I am a postdoctoral research fellow in computer science at Harvard University where I work with Hima Lakkaraju. I completed my PhD from Idiap Research Institute & EPFL, Switzerland, advised by François Fleuret.

I previously completed my Masters (by Research) at the Indian Institute of Science, Bangalore advised by R. Venkatesh Babu. During my PhD, I interned with the model efficiency team at Qualcomm AI Research in Amsterdam.

I am interested in mathematically and scientifically understanding deep learning, usually through the lens of interpretability, robustness and computational efficiency of models. I typically study these in the context of computer vision and more recently, natural language processing.

  • In interpretability, my work has identified flaws with feature attribution methods (aka “heatmap” explanations), proposed unifying mathematical frameworks to better understand them, and explained why they appear human-aligned for robust models. I have also worked on interpreting representations of CLIP models via sparse concept decompositions.

  • In robustness, I am motivated by Occam’s razor, building low curvature models that are “as simple as possible” in a functional sense, and models that are robust in the average-case rather than the “adversarial” worst-case. I have also worked on certified robustness to large language model jailbreaks.

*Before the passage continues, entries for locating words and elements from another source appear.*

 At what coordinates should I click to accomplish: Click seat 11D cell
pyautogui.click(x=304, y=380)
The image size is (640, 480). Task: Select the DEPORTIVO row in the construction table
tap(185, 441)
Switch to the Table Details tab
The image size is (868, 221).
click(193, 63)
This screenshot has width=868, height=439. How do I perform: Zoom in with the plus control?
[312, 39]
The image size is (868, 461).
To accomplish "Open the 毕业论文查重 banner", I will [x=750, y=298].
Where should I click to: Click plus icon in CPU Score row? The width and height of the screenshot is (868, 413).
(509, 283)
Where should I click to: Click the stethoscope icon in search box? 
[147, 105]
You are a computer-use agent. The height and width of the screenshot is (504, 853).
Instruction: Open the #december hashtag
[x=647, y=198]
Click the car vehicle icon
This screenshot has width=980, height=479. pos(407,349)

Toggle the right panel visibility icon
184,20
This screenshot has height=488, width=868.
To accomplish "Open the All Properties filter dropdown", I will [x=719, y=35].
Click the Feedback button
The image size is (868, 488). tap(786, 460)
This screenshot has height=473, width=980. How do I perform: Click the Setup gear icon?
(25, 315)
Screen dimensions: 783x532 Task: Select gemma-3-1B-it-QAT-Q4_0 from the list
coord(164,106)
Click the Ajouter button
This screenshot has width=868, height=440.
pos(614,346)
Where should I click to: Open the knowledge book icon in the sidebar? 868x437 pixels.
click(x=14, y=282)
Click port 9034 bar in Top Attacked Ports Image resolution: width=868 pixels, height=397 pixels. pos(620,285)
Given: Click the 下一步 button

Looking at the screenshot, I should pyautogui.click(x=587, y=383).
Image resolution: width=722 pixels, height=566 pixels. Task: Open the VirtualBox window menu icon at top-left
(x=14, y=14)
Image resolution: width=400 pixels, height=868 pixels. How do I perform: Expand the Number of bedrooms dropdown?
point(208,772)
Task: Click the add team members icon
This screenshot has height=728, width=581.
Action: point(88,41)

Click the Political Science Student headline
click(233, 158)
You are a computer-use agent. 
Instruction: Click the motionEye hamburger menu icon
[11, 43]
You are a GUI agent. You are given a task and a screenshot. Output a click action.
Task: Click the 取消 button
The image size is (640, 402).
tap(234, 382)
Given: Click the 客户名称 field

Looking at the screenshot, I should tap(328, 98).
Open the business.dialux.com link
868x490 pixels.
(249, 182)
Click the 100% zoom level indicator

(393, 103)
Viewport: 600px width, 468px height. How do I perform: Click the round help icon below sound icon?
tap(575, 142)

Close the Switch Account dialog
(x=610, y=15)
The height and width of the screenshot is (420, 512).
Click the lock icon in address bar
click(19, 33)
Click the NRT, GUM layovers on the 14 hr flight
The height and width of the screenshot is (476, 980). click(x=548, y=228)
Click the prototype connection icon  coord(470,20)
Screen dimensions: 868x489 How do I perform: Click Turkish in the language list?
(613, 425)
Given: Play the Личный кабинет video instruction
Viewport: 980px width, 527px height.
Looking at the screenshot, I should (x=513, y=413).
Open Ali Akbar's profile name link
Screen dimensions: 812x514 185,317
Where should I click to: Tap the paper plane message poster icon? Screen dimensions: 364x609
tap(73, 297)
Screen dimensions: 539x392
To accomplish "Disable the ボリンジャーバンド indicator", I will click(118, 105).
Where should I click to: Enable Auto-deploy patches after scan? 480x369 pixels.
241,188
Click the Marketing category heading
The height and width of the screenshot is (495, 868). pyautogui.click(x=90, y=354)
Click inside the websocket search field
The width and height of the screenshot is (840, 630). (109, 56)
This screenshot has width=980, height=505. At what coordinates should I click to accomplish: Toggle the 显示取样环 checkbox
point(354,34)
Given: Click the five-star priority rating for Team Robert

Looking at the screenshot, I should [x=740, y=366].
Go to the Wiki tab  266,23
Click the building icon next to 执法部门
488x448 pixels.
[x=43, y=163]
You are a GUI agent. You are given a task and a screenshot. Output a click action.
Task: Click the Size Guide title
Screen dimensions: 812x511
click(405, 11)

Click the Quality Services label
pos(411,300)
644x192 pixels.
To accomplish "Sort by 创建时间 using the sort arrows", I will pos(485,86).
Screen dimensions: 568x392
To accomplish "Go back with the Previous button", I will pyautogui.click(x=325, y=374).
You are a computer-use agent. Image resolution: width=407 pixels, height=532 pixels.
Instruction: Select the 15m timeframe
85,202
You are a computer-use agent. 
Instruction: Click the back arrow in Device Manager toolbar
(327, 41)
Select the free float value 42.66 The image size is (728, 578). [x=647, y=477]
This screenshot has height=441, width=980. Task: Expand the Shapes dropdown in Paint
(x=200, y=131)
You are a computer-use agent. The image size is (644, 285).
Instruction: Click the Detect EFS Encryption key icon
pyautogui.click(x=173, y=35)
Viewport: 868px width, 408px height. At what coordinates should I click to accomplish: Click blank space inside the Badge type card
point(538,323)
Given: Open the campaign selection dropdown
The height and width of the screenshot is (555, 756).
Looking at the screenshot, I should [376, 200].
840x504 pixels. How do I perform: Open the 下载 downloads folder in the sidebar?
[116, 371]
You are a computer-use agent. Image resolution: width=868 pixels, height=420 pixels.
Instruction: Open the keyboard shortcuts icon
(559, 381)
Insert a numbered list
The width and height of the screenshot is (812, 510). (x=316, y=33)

  • In model efficiency, I have worked on building neural nets with sparse weights, usually by pruning redundant weights in dense models. I also developed a method to prune duplicate neurons using minimal training data.

For more details, please see my latest publications.

I am also an organizer on the Theory of Interpretable AI online seminar series, and previously for the XAI in Action workshop at NeurIPS 2023. I was involved also in teaching an interpretable ML course at Harvard during spring 2023.